PGE files new plan on 2020 closure of coal-fired Boardman

Boardman coal plant

PGE's Boardman Power Plant

Portland General Electric Co. on Friday said it filed an amendment to an energy resource plan in which it asks state utility regulators to approve a 2020 closure of the company’s lone coal-fired power plant.

The Portland-based electric utility (NYSE: POR) originally filed its “integrated resource plan” in November to the Oregon Public Utilities Commission. The document outlines how PGE will produce and distribute power to its customers.

The original proposal included a recommendation to install emissions control upgrades to the 585-megawatt plant near Boardman at an estimated cost of between $520 million or $560 million. As a result of the sizable investment, the company planned to keep the plant open until 2040.

The new proposal, however, calls for closing the plant 20 years earlier while installing just $41 million in pollution control upgrades.

PGE last week filed a similar request with the Oregon Department of Environmental Quality to sign-off on revisions to a regional haze reduction plan that had initially called for the expensive pollution-control upgrades.

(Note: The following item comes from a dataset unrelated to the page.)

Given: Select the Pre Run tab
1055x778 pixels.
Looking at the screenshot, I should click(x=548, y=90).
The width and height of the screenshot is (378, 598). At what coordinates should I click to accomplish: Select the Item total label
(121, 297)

The Boardman plant, of which PGE owns 65 percent, is a low-cost power source for PGE that last year accounted for 24 percent of its power supply. But it’s been vilified as a major source of haze and greenhouse-gas pollutants.

Though it had earlier considered plans to close the plant in 2011 or 2014, PGE settled on the 2040 closure date in order to justify the size of the investment required under the current Regional Haze Plan.

Ratepayer and environmental advocates, however, urged the utility to find a way to close the plant earlier.

If the 2020 plan surpasses the regulatory hurdles, PGE said it will consider several replacement energy sources for the Boardman plant, including natural gas, biomass and other renewable technologies.

If the 2020 plan isn’t approved, PGE said closing the Boardman plant in 2040 “is still the best choice available under current rules.”